# DATASET RECORDS
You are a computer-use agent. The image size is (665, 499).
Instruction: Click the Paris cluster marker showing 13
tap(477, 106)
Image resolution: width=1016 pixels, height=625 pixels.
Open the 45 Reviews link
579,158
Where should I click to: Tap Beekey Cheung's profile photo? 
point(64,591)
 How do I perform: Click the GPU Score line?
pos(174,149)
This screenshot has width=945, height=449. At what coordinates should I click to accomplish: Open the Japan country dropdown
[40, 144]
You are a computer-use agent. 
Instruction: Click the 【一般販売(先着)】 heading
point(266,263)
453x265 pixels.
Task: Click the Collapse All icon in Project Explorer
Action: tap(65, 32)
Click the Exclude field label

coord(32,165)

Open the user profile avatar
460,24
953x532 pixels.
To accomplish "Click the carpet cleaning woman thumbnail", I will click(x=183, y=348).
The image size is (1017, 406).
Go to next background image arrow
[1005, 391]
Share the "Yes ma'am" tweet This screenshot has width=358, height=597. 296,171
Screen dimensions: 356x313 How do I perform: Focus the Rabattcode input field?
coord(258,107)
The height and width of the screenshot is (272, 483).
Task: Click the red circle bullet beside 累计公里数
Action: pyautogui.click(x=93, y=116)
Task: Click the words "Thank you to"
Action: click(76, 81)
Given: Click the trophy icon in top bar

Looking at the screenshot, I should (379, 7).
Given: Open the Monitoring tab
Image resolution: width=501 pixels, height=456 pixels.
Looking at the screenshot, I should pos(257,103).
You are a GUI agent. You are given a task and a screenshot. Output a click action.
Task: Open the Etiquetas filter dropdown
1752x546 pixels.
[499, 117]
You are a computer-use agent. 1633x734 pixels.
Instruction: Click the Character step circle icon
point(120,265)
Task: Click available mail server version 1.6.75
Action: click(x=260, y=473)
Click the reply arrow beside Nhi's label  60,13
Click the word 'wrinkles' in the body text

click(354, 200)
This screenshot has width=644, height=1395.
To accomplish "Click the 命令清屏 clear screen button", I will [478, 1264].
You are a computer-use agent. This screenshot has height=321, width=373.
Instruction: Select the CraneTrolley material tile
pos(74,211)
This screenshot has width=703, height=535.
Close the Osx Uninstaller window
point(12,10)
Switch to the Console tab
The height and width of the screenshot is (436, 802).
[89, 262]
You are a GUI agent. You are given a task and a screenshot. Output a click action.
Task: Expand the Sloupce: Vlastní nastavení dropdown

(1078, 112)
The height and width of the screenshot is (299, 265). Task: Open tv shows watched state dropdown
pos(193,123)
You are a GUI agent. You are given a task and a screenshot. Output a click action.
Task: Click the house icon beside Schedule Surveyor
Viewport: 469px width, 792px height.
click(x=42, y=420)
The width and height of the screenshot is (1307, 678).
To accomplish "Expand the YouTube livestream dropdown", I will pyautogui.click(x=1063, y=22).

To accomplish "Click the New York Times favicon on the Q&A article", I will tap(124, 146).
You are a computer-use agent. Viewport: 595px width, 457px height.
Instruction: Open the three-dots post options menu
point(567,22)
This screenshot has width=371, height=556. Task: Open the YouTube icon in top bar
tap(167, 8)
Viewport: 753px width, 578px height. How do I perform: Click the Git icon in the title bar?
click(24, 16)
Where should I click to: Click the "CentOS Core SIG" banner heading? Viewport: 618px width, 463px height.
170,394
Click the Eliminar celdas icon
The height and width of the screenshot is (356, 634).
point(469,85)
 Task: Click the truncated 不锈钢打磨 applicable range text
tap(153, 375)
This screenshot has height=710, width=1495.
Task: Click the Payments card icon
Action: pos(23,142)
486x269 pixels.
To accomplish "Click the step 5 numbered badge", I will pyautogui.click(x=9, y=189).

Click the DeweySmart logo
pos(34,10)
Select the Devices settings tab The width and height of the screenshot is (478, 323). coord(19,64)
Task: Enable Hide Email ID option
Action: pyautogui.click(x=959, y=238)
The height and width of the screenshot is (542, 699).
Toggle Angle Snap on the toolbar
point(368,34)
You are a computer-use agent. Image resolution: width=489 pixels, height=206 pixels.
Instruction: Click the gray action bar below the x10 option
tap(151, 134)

# WHAT YOU SHOULD DO
Only the lines from the one containing "Where should I click to: Click" through the last line of the records belong in the answer, each written out exactly.

# RESPONSE AREA
Where should I click to: Click the "CentOS Core SIG" banner heading? Viewport: 618px width, 463px height.
170,394
Click the Eliminar celdas icon
The height and width of the screenshot is (356, 634).
point(469,85)
 Task: Click the truncated 不锈钢打磨 applicable range text
tap(153, 375)
This screenshot has height=710, width=1495.
Task: Click the Payments card icon
Action: pos(23,142)
486x269 pixels.
To accomplish "Click the step 5 numbered badge", I will pyautogui.click(x=9, y=189).

Click the DeweySmart logo
pos(34,10)
Select the Devices settings tab The width and height of the screenshot is (478, 323). coord(19,64)
Task: Enable Hide Email ID option
Action: pyautogui.click(x=959, y=238)
The height and width of the screenshot is (542, 699).
Toggle Angle Snap on the toolbar
point(368,34)
You are a computer-use agent. Image resolution: width=489 pixels, height=206 pixels.
Instruction: Click the gray action bar below the x10 option
tap(151, 134)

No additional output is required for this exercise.